* [Task instructions] Exactly as written, retype all of the records that come next.

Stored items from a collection
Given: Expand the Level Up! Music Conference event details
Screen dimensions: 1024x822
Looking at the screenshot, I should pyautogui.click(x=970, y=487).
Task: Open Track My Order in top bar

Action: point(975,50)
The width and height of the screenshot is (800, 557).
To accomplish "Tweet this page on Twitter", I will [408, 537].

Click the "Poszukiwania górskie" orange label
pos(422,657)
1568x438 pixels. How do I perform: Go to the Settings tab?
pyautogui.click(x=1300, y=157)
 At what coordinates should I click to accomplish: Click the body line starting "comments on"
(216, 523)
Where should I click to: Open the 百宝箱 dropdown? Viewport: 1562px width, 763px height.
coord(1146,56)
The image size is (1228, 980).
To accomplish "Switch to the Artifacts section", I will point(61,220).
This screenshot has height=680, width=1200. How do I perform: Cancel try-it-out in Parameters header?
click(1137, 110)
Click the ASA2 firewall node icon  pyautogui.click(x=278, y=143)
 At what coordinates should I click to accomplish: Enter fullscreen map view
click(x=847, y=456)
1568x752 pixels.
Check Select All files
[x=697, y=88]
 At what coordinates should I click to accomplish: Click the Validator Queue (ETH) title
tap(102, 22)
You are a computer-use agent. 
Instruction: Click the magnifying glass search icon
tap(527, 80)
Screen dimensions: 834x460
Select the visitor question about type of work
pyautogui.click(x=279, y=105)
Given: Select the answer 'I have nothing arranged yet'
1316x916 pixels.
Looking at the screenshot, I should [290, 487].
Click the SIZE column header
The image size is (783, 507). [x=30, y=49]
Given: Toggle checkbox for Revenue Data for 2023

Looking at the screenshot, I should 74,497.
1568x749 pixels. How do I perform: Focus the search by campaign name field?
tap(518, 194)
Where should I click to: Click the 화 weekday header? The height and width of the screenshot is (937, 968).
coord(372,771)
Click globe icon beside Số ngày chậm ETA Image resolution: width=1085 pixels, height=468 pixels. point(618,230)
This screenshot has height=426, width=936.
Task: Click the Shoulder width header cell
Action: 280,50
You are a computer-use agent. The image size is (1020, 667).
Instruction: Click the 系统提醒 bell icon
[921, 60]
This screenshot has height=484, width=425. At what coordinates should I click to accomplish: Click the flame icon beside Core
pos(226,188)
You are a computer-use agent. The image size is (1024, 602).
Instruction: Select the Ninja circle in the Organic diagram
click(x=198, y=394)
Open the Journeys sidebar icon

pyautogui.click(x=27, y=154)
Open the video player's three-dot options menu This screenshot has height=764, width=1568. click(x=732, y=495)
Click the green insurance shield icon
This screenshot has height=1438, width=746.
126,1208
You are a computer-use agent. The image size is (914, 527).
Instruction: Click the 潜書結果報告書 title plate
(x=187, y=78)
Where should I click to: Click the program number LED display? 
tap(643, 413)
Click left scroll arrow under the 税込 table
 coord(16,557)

* [Exercise output]
Given: Expand the Level Up! Music Conference event details
Screen dimensions: 1024x822
Looking at the screenshot, I should pyautogui.click(x=970, y=487).
Task: Open Track My Order in top bar

Action: point(975,50)
The width and height of the screenshot is (800, 557).
To accomplish "Tweet this page on Twitter", I will [408, 537].

Click the "Poszukiwania górskie" orange label
pos(422,657)
1568x438 pixels. How do I perform: Go to the Settings tab?
pyautogui.click(x=1300, y=157)
 At what coordinates should I click to accomplish: Click the body line starting "comments on"
(216, 523)
Where should I click to: Open the 百宝箱 dropdown? Viewport: 1562px width, 763px height.
coord(1146,56)
The image size is (1228, 980).
To accomplish "Switch to the Artifacts section", I will point(61,220).
This screenshot has height=680, width=1200. How do I perform: Cancel try-it-out in Parameters header?
click(1137, 110)
Click the ASA2 firewall node icon  pyautogui.click(x=278, y=143)
 At what coordinates should I click to accomplish: Enter fullscreen map view
click(x=847, y=456)
1568x752 pixels.
Check Select All files
[x=697, y=88]
 At what coordinates should I click to accomplish: Click the Validator Queue (ETH) title
tap(102, 22)
You are a computer-use agent. 
Instruction: Click the magnifying glass search icon
tap(527, 80)
Screen dimensions: 834x460
Select the visitor question about type of work
pyautogui.click(x=279, y=105)
Given: Select the answer 'I have nothing arranged yet'
1316x916 pixels.
Looking at the screenshot, I should [290, 487].
Click the SIZE column header
The image size is (783, 507). [x=30, y=49]
Given: Toggle checkbox for Revenue Data for 2023

Looking at the screenshot, I should 74,497.
1568x749 pixels. How do I perform: Focus the search by campaign name field?
tap(518, 194)
Where should I click to: Click the 화 weekday header? The height and width of the screenshot is (937, 968).
coord(372,771)
Click globe icon beside Số ngày chậm ETA Image resolution: width=1085 pixels, height=468 pixels. point(618,230)
This screenshot has height=426, width=936.
Task: Click the Shoulder width header cell
Action: 280,50
You are a computer-use agent. The image size is (1020, 667).
Instruction: Click the 系统提醒 bell icon
[921, 60]
This screenshot has height=484, width=425. At what coordinates should I click to accomplish: Click the flame icon beside Core
pos(226,188)
You are a computer-use agent. The image size is (1024, 602).
Instruction: Select the Ninja circle in the Organic diagram
click(x=198, y=394)
Open the Journeys sidebar icon

pyautogui.click(x=27, y=154)
Open the video player's three-dot options menu This screenshot has height=764, width=1568. click(x=732, y=495)
Click the green insurance shield icon
This screenshot has height=1438, width=746.
126,1208
You are a computer-use agent. The image size is (914, 527).
Instruction: Click the 潜書結果報告書 title plate
(x=187, y=78)
Where should I click to: Click the program number LED display? 
tap(643, 413)
Click left scroll arrow under the 税込 table
 coord(16,557)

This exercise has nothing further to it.